**To do:** Whatever pictures the entries hold, omit them, and output exactly the lines from the one containing "Open the CLI console icon" through the final line.

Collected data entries
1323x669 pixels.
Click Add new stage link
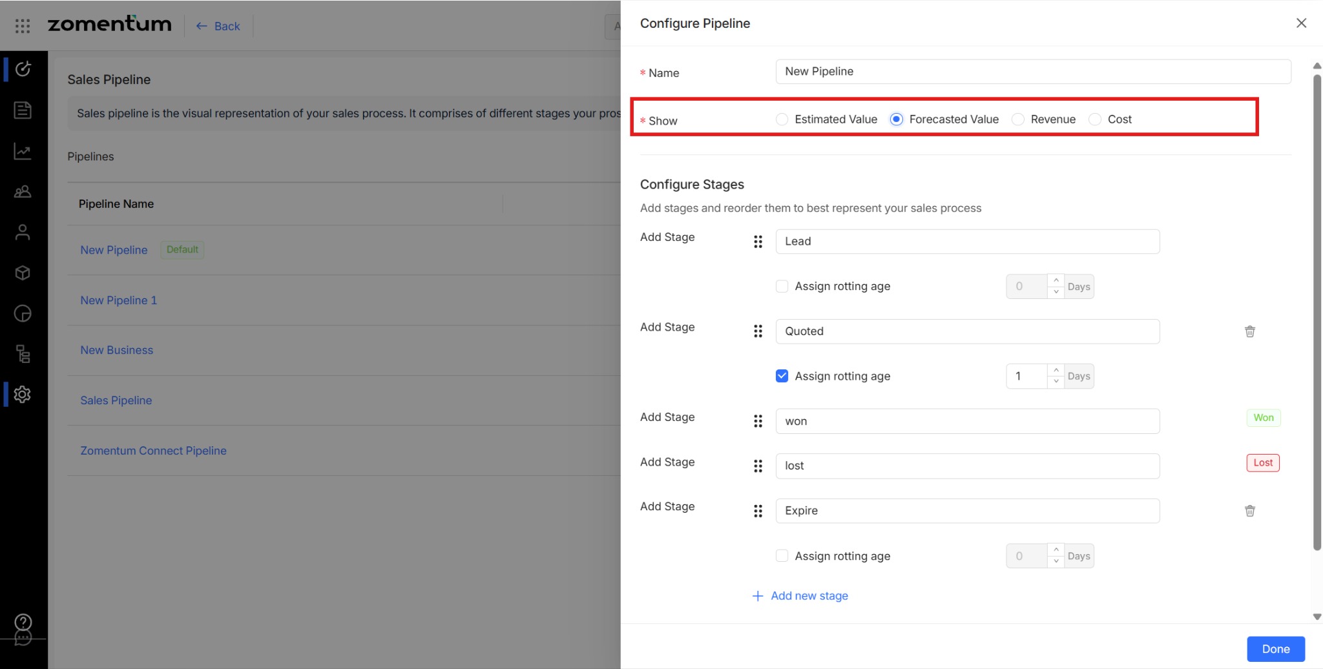point(800,595)
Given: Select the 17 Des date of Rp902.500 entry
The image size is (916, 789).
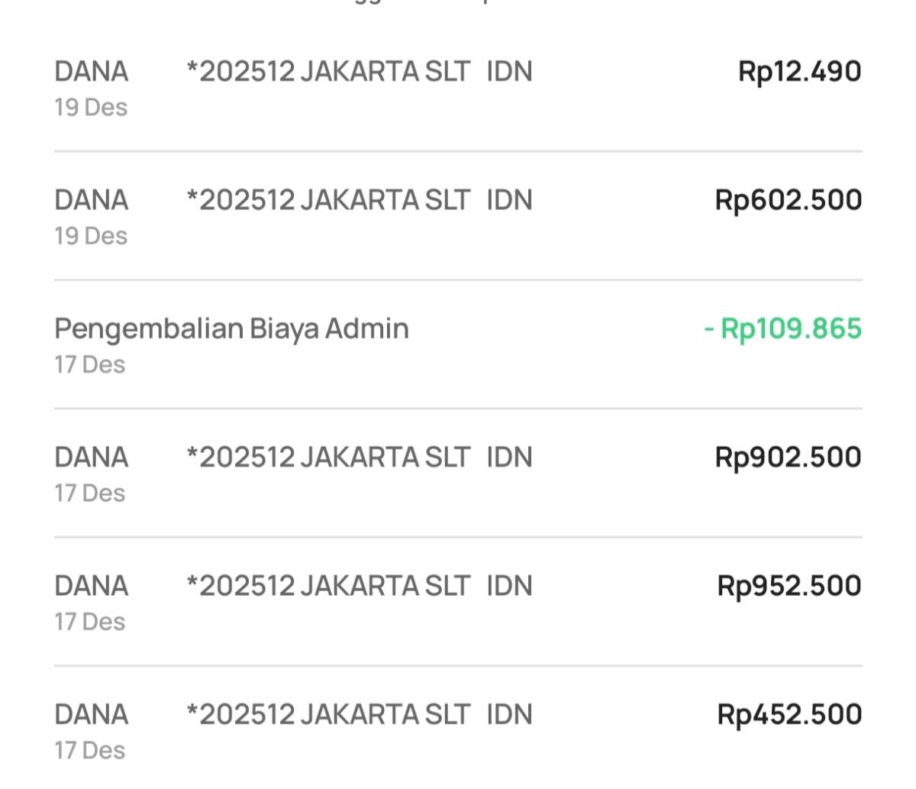Looking at the screenshot, I should tap(89, 493).
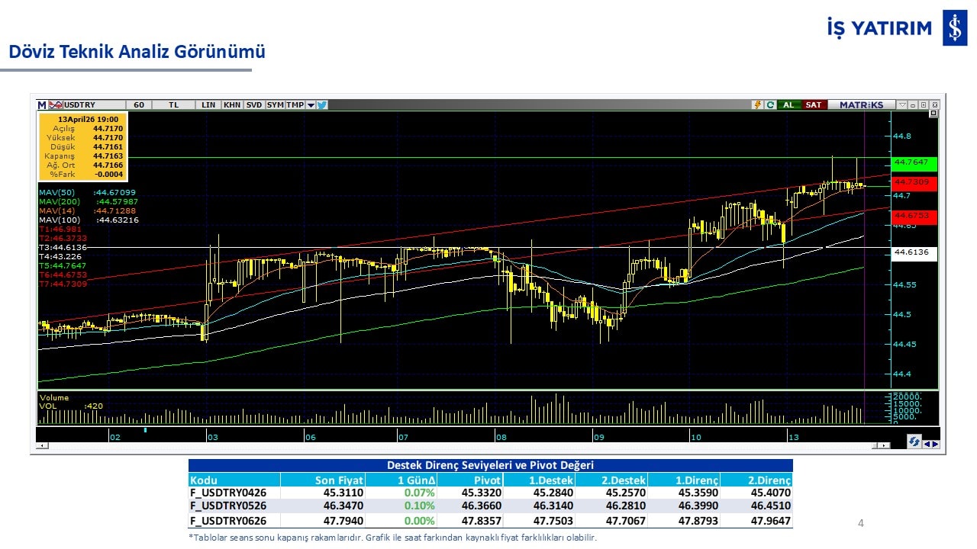Click the horizontal scrollbar left arrow
The image size is (977, 549).
(40, 445)
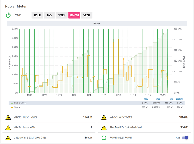Select the MONTH period button
The image size is (194, 144).
pyautogui.click(x=74, y=16)
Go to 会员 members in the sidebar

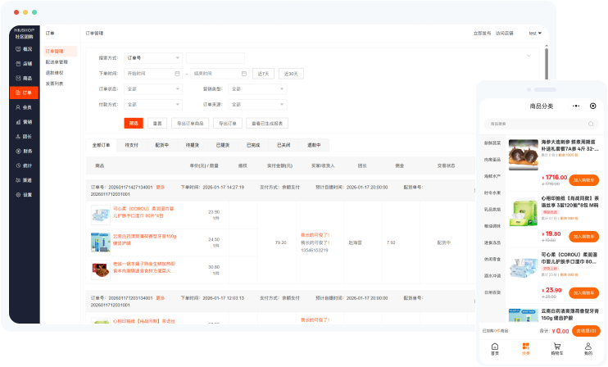(24, 107)
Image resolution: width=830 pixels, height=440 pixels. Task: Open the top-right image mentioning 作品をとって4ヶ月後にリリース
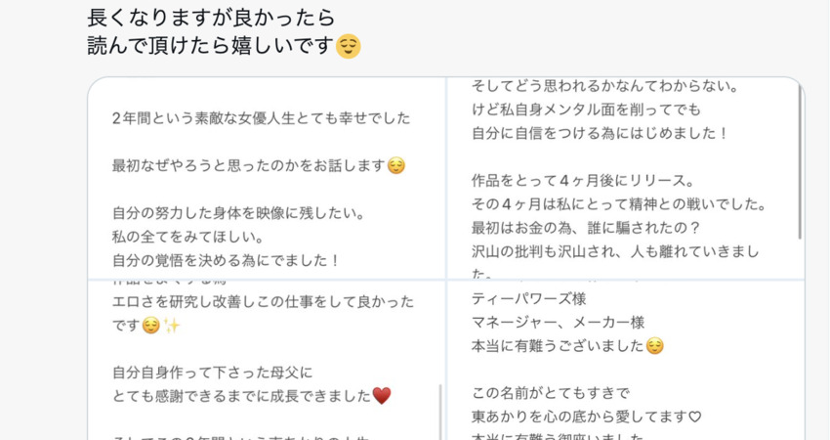click(626, 178)
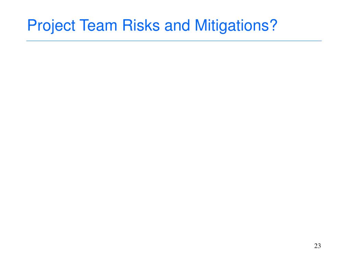Viewport: 351px width, 263px height.
Task: Select the word "Risks" in the title
Action: [141, 25]
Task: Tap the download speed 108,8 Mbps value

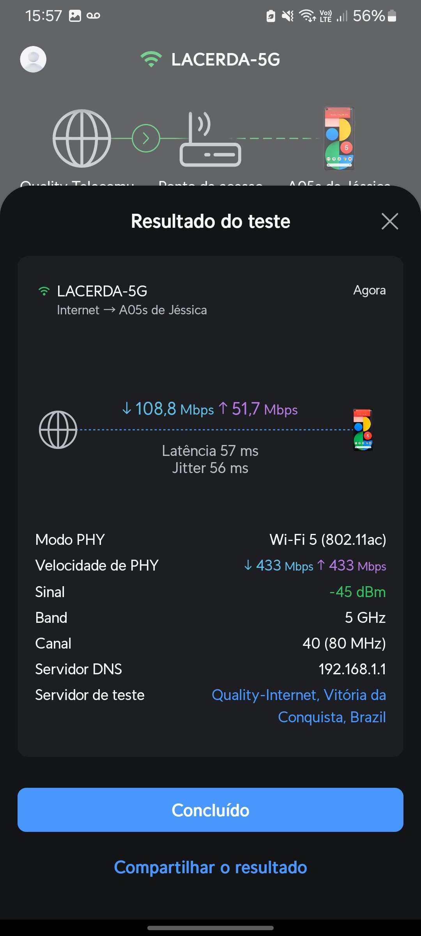Action: 168,409
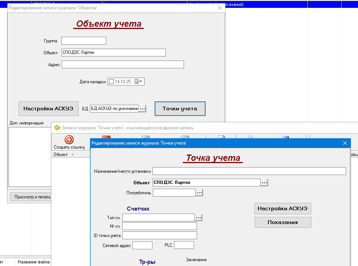Click inside the PLC input field
This screenshot has height=266, width=358.
point(184,245)
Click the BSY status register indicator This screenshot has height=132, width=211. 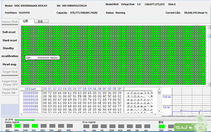[x=9, y=126]
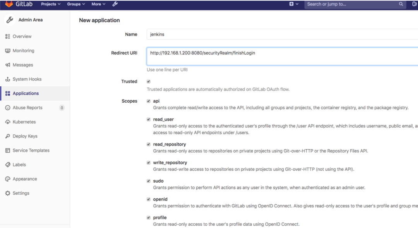Expand the Groups dropdown
Screen dimensions: 418x228
pos(76,4)
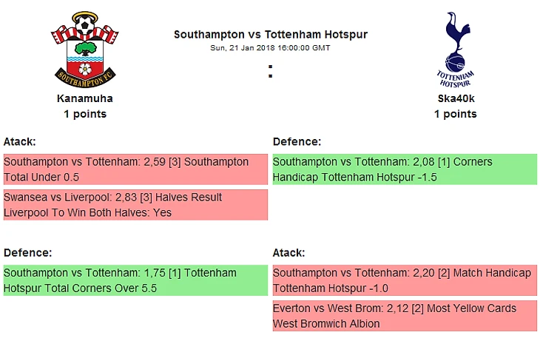The image size is (540, 355).
Task: Click the match date Sun, 21 Jan 2018
Action: [x=270, y=48]
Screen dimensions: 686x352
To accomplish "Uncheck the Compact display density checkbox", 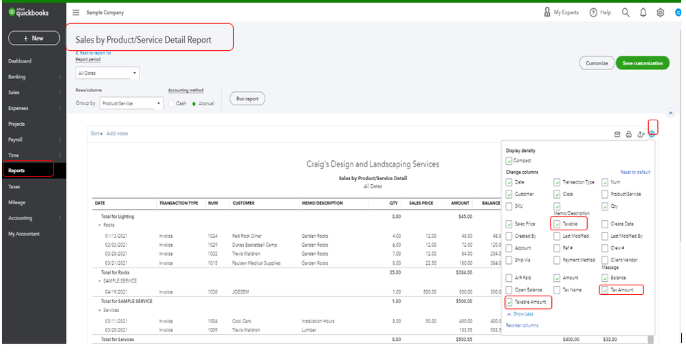I will point(509,161).
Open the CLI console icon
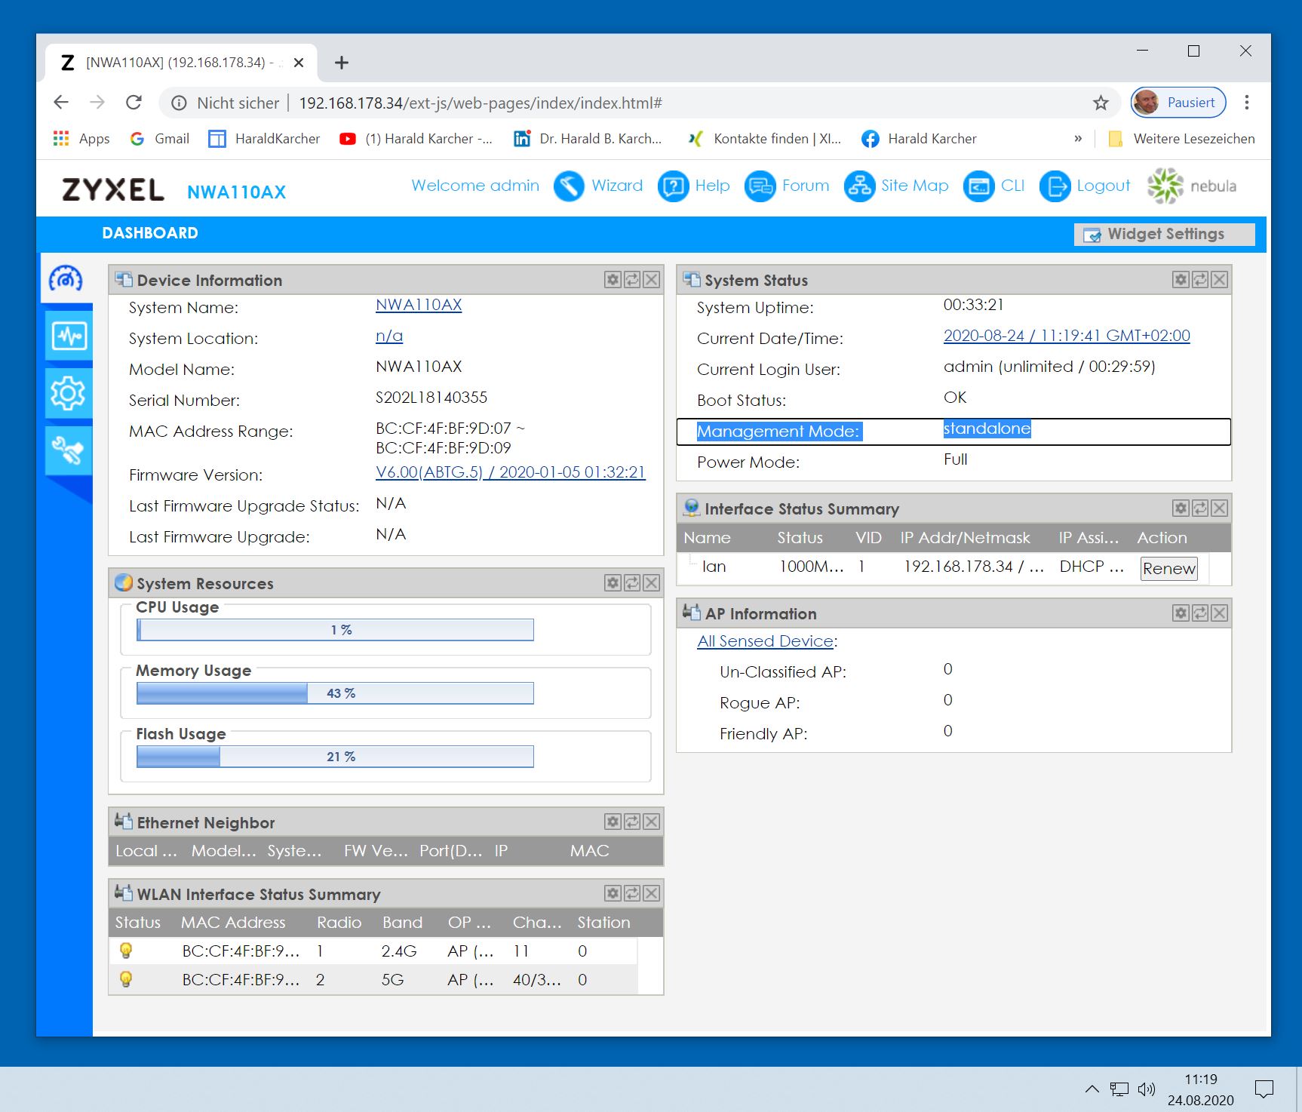The height and width of the screenshot is (1112, 1302). click(x=978, y=186)
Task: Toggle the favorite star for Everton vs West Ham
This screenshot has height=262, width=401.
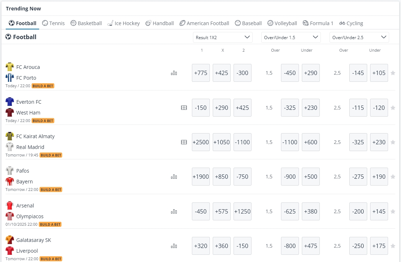Action: coord(393,108)
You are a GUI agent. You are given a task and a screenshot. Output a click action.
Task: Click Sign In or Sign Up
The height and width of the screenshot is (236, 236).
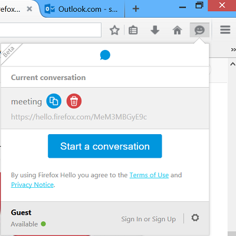point(149,219)
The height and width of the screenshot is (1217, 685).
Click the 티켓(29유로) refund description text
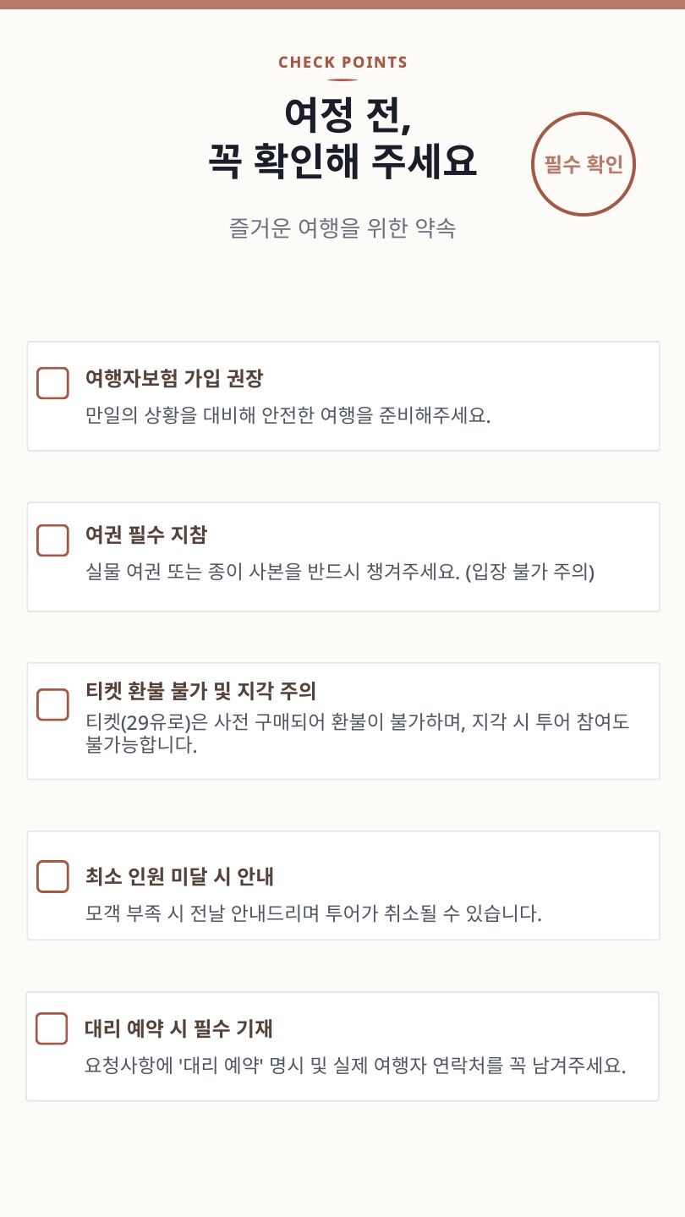pos(357,733)
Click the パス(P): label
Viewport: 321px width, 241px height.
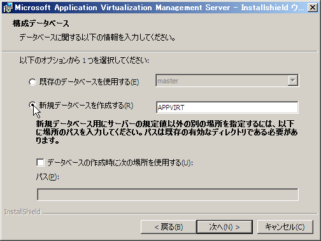[47, 177]
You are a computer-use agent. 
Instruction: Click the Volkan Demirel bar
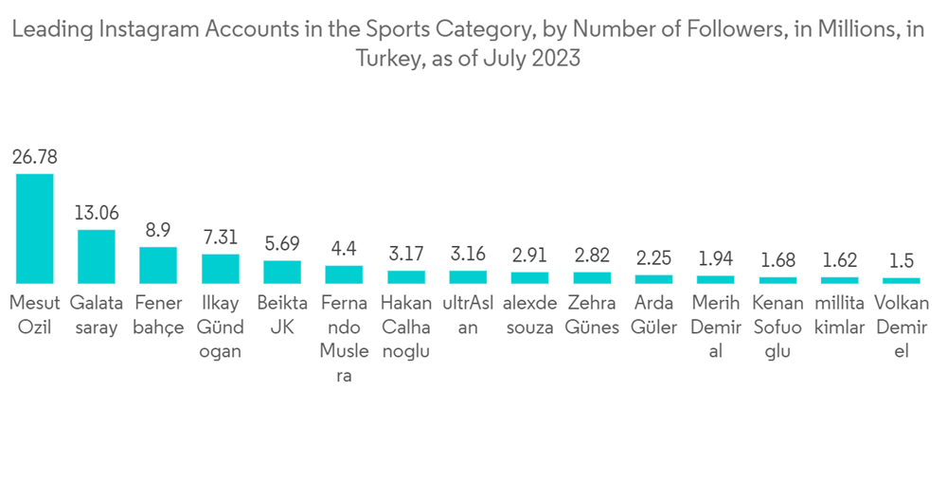pos(901,280)
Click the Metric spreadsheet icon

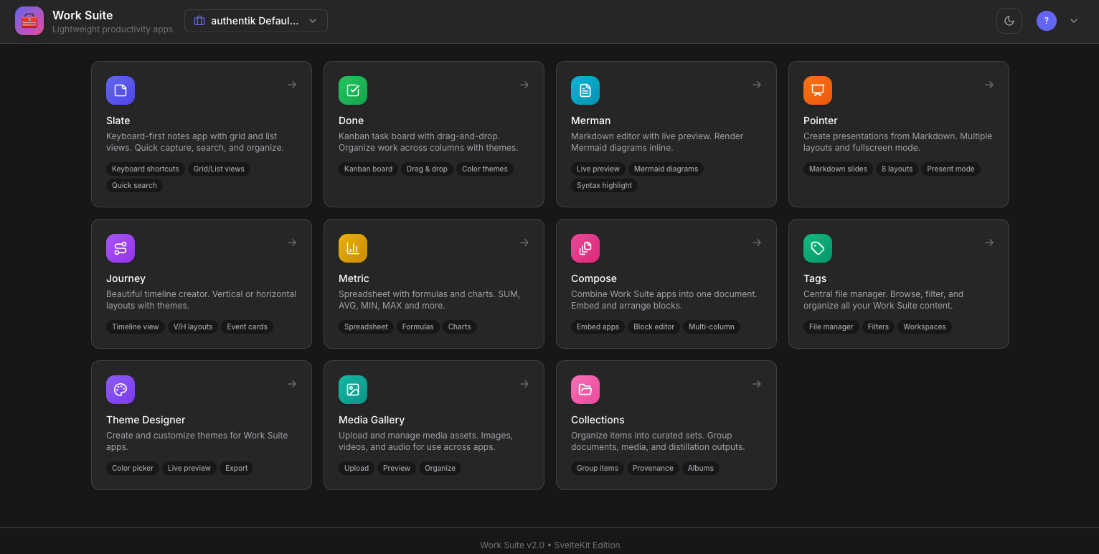pos(353,248)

**Exercise output:**
Open the CLI console icon
The height and width of the screenshot is (1112, 1302). click(x=978, y=186)
Task: Toggle the favorite star for Everton vs West Ham
This screenshot has height=262, width=401.
Action: coord(393,108)
You are a GUI agent. You are given a task and a screenshot. Output a click action.
Task: Click Sign In or Sign Up
The height and width of the screenshot is (236, 236).
point(149,219)
The height and width of the screenshot is (1217, 685).
Click the 티켓(29유로) refund description text
pos(357,733)
Click the パス(P): label
Viewport: 321px width, 241px height.
[47, 177]
You are a computer-use agent. 
Instruction: Click the Volkan Demirel bar
pos(901,280)
Click the Metric spreadsheet icon

pos(353,248)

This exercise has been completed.